[EXTRACTED MATERIAL]
Content starts

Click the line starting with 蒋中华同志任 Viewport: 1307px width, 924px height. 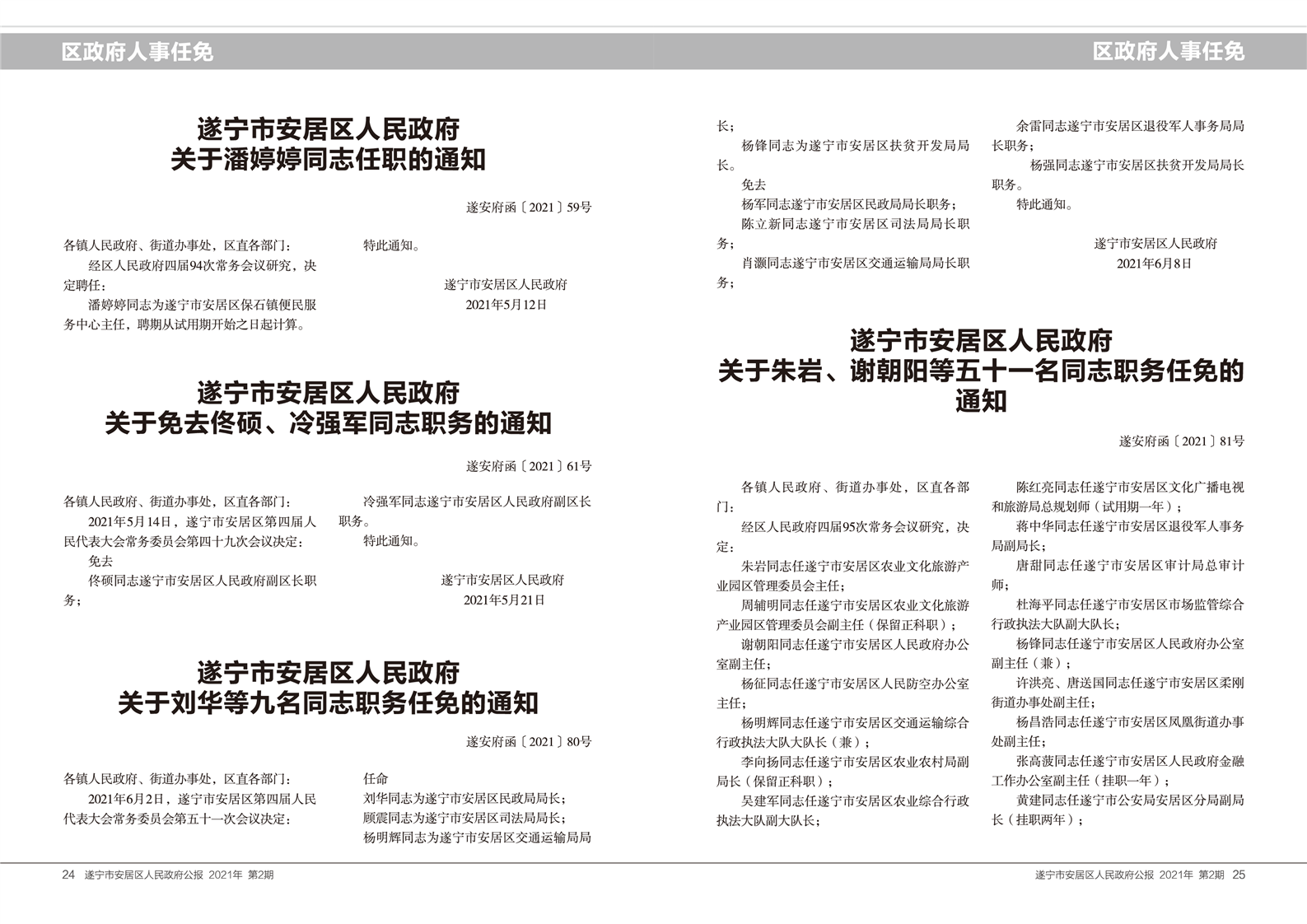tap(1129, 526)
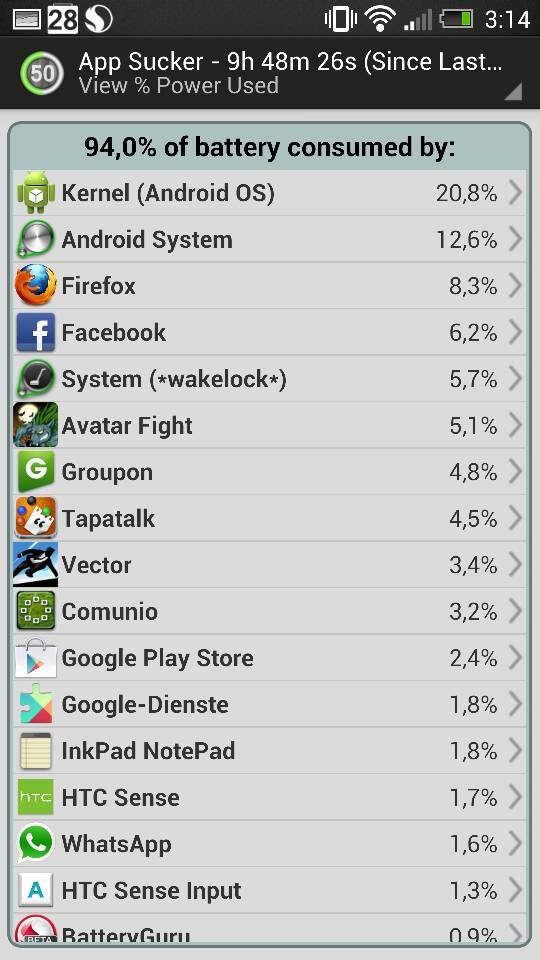Select the InkPad NotePad list row
540x960 pixels.
tap(270, 751)
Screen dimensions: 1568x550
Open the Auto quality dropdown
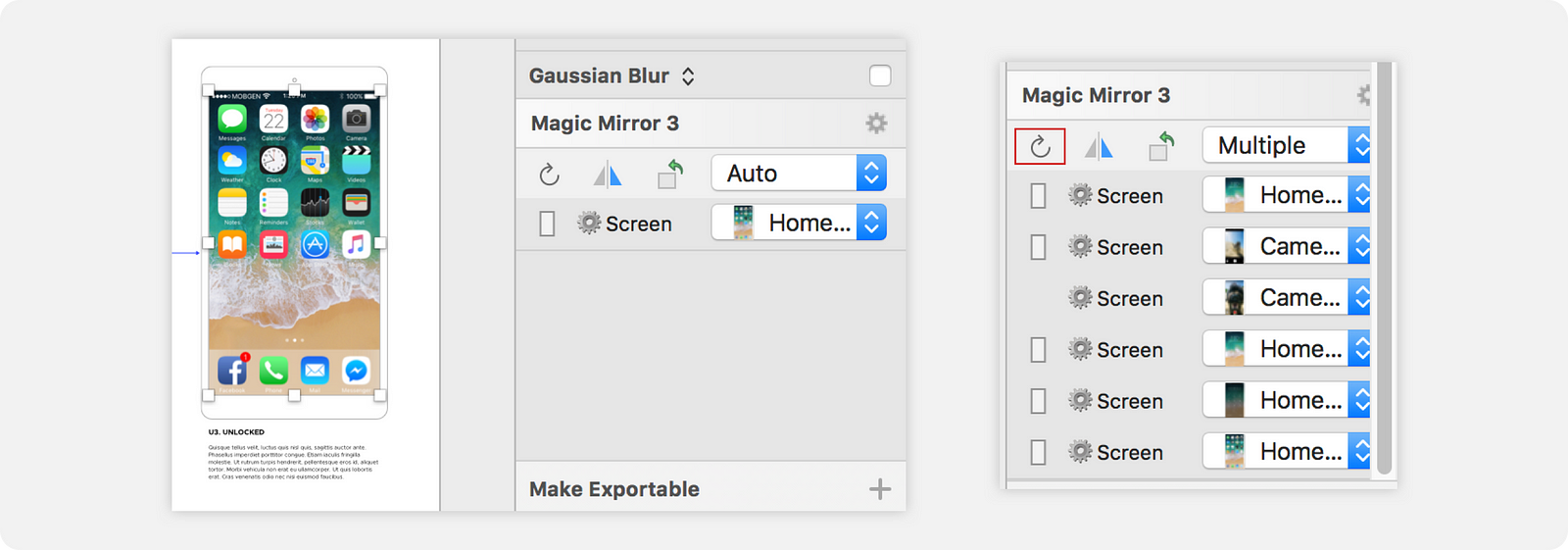(799, 174)
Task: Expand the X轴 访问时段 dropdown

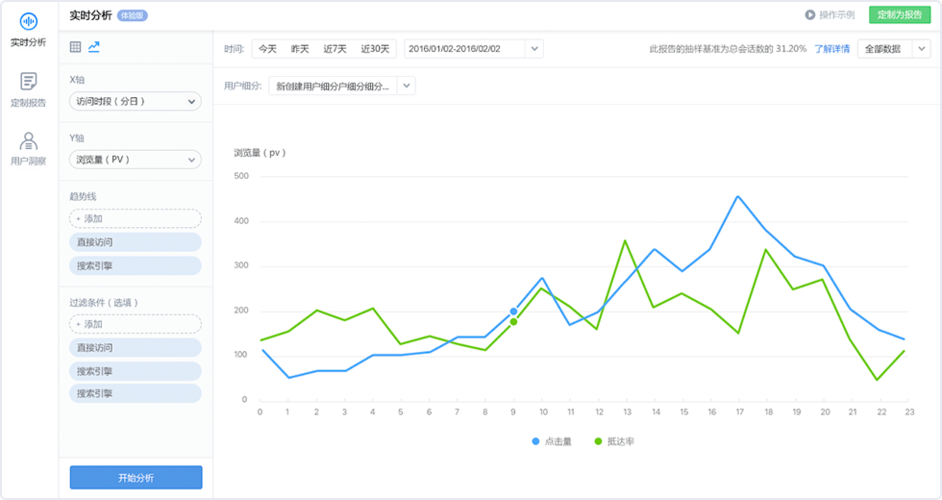Action: [135, 102]
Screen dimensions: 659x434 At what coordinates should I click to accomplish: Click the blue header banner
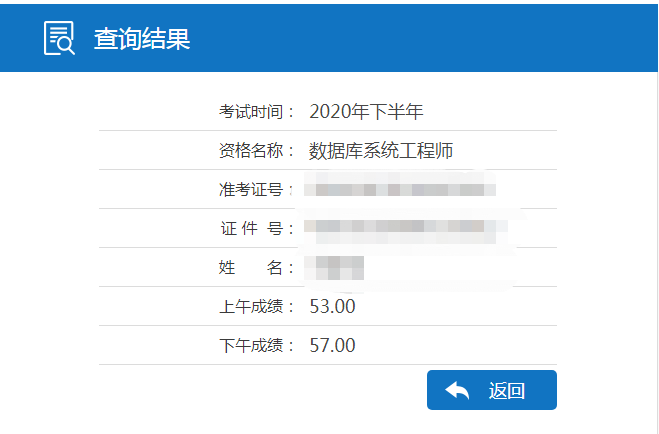click(x=329, y=38)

Content ends

[TASK GOAL]
Please transcribe, word for word, every line from the one containing "Task: Expand the X轴 访问时段 dropdown" through the last line of the records, both included, and leave the pictures out.

[ANSWER FOR THE TASK]
Task: Expand the X轴 访问时段 dropdown

Action: [135, 102]
Screen dimensions: 659x434 At what coordinates should I click to accomplish: Click the blue header banner
click(x=329, y=38)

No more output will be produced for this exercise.